Aileen took it, and for a second was relieved to be able to lower her eyes to the paper. Her relief vanished in a second, when she realized how in a moment she would have to raise them again and look him in the face.
DEAR SIR--This is to warn you that your daughter Aileen is running around with a man that she shouldn't, Frank A. Cowperwood, the banker. If you don't believe it, watch the house at 931 North Tenth Street. Then you can see for yourself.
In spite of herself the color fled from her cheeks instantly, only to come back in a hot, defiant wave.
"Why, what a lie!" she said, lifting her eyes to her father's.
"To think that any one should write such a thing of me! How dare they! I think it's a shame!"

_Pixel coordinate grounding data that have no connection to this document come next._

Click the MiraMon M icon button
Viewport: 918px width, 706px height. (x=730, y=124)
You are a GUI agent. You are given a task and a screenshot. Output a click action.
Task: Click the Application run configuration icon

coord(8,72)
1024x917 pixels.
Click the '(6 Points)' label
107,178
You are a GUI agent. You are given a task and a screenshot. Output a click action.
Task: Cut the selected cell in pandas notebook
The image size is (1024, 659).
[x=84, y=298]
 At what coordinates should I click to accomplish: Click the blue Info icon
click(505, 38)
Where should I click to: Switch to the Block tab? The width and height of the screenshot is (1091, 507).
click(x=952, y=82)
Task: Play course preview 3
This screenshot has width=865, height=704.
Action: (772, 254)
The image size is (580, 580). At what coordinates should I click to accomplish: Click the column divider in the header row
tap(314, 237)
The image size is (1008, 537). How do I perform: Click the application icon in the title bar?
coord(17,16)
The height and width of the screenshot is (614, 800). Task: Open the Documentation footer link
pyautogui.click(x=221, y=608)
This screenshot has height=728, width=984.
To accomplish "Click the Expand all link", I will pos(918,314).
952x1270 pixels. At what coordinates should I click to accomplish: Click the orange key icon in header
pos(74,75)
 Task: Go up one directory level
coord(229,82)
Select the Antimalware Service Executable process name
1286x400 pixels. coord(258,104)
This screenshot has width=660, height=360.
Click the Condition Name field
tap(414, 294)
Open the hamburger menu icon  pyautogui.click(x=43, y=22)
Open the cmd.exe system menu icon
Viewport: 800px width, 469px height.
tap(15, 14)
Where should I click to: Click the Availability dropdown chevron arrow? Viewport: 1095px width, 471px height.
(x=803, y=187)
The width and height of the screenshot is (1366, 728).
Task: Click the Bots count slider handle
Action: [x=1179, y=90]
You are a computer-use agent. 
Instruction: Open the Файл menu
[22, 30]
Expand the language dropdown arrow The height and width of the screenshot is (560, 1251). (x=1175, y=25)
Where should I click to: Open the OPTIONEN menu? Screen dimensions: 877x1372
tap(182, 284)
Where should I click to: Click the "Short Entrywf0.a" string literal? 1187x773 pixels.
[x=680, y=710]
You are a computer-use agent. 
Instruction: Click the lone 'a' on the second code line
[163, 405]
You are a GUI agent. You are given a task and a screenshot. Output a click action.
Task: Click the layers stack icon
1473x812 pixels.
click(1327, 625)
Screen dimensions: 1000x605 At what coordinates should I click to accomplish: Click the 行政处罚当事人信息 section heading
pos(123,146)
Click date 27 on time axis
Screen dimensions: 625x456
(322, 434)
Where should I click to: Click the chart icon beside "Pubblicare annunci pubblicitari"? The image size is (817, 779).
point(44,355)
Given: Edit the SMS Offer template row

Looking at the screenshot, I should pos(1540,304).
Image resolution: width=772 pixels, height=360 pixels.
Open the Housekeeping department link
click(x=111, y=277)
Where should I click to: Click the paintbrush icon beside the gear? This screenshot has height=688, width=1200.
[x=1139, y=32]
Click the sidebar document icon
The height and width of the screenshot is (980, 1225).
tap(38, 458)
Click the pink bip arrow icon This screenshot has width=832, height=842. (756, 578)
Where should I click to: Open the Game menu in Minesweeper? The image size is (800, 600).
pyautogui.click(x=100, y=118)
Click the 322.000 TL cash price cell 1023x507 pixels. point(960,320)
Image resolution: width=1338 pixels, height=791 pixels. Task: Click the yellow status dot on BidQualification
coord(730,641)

Old Butler looked at her narrowly, solemnly. He was not deceived to any extent by her bravado. If she were really innocent, he knew she would have jumped to her feet in her defiant way. Protest would have been written all over her. As it was, she only stared haughtily. He read through her eager defiance to the guilty truth.
"How do ye know, daughter, that I haven't had the house watched?" he said, quizzically. "How do ye know that ye haven't been seen goin' in there?"
Only Aileen's solemn promise to her lover could have saved her from this subtle thrust. As it was, she paled nervously; but she saw Frank Cowperwood, solemn and distinguished, asking her what she would say if she were caught.